EXERCISE REQUIREMENTS: Starting at the top of the records, output every line through the one that contains "agosto 2023 (15, 1624)", keeping each exactly as it appears.

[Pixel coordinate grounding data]
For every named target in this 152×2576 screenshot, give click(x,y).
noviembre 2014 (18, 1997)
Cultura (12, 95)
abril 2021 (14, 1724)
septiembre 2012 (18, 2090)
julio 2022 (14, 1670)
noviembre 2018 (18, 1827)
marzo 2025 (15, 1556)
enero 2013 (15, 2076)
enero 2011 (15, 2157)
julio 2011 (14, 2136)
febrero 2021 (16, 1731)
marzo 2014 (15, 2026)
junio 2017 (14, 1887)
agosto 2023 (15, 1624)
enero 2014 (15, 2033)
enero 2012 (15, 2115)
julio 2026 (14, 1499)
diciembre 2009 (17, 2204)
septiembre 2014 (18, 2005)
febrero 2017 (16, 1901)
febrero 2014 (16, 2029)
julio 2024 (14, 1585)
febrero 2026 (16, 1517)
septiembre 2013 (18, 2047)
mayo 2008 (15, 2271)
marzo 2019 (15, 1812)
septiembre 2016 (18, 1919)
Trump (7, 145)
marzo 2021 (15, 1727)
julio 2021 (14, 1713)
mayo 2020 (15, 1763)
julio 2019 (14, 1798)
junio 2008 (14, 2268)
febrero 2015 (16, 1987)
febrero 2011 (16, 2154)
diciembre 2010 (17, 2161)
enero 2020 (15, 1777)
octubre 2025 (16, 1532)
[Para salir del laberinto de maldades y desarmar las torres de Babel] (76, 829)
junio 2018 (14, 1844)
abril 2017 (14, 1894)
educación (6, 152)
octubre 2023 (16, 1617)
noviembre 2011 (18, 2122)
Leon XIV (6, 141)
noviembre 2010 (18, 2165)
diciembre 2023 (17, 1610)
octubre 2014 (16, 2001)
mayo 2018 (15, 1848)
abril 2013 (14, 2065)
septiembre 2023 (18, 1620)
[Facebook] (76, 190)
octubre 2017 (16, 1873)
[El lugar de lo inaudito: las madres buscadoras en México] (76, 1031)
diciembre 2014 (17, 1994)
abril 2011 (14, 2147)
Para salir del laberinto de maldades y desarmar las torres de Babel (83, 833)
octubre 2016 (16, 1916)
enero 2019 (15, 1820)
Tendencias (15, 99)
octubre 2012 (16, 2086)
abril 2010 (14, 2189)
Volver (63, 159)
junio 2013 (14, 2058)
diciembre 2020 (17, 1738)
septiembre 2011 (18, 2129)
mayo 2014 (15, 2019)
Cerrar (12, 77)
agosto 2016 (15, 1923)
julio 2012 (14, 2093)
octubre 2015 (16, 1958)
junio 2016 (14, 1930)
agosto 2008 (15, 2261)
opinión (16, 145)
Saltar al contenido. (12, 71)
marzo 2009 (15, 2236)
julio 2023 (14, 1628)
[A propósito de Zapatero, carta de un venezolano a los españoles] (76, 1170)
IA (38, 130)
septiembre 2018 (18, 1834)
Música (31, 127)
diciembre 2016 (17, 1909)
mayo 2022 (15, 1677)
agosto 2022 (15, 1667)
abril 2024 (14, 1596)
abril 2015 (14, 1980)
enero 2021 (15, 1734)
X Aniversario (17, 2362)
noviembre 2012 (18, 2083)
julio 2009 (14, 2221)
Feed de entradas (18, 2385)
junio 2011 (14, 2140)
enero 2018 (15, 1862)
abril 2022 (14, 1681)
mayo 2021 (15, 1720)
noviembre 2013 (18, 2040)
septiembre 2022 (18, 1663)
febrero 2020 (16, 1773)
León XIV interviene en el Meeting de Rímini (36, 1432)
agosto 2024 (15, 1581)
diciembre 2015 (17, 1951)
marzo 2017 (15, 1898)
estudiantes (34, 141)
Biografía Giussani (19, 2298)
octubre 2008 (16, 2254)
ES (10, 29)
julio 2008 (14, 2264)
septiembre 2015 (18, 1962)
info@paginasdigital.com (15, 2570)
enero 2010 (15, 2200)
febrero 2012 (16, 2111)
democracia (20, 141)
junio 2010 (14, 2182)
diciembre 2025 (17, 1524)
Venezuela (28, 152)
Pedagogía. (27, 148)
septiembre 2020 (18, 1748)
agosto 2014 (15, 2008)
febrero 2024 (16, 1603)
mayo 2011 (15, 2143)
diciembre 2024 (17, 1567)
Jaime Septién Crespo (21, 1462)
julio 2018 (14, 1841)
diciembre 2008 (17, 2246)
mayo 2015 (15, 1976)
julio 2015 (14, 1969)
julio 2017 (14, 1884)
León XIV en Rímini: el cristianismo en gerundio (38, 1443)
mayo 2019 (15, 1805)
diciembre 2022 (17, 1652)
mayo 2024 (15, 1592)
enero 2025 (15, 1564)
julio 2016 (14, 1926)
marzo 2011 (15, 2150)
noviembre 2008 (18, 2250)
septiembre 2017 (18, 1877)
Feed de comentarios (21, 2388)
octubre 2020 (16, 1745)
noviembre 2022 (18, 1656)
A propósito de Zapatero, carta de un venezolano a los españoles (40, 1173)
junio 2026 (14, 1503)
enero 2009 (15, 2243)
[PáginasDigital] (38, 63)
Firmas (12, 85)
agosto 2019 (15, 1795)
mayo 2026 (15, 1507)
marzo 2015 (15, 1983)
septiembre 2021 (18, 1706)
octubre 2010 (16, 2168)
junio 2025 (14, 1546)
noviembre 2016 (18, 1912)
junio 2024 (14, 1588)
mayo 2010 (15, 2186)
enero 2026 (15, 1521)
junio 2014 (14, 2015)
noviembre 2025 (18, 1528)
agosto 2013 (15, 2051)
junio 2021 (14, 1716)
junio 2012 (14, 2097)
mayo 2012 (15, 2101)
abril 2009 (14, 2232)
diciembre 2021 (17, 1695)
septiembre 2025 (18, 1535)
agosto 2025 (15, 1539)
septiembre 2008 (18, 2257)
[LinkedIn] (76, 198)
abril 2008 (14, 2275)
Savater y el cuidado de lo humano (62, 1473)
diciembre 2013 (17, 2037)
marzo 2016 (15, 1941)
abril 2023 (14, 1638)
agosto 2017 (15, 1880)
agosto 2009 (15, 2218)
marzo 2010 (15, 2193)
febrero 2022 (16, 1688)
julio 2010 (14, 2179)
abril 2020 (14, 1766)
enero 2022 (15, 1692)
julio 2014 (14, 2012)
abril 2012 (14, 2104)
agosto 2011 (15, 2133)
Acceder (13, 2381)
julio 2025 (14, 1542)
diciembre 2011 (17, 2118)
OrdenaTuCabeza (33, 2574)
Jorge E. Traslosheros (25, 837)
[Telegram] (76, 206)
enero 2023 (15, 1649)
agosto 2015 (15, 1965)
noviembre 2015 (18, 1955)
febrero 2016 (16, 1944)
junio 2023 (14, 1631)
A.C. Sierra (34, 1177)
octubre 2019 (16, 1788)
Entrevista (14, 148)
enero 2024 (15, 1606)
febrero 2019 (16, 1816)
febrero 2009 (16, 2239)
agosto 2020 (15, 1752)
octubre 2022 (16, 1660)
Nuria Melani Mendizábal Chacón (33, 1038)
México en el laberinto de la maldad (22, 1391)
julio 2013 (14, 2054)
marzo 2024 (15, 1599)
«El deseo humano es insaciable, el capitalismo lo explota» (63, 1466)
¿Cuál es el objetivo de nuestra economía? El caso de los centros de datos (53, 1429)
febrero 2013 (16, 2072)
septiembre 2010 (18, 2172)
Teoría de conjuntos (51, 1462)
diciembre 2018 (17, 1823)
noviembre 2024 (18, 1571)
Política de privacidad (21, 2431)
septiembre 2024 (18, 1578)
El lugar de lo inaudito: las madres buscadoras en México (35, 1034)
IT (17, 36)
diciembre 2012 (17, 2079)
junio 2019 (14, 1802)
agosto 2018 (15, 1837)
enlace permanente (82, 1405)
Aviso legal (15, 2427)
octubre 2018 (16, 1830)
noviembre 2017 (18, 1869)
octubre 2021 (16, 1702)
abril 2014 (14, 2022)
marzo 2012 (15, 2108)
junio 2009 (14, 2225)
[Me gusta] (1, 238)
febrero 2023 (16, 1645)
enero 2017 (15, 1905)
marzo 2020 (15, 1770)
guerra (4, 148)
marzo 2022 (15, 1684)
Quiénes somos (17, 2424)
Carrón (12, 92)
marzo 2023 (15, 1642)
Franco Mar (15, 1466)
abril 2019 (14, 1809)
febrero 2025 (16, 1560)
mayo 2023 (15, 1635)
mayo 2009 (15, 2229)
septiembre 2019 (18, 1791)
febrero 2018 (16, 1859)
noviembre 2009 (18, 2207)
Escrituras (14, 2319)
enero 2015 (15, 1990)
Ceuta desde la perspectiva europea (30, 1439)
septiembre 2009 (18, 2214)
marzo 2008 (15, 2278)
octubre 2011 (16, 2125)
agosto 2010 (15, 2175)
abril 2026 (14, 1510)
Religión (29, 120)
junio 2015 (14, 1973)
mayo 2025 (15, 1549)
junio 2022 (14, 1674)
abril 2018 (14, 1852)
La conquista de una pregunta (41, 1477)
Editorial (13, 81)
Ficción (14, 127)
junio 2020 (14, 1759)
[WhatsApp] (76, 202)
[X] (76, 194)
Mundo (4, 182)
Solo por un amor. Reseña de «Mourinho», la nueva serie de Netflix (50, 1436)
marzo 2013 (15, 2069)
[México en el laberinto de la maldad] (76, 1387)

EXERCISE RESPONSE:
For every named target in this 152×2576 screenshot, give click(x,y).
noviembre 2014 (18, 1997)
Cultura (12, 95)
abril 2021 (14, 1724)
septiembre 2012 (18, 2090)
julio 2022 (14, 1670)
noviembre 2018 (18, 1827)
marzo 2025 (15, 1556)
enero 2013 (15, 2076)
enero 2011 (15, 2157)
julio 2011 (14, 2136)
febrero 2021 (16, 1731)
marzo 2014 (15, 2026)
junio 2017 (14, 1887)
agosto 2023 (15, 1624)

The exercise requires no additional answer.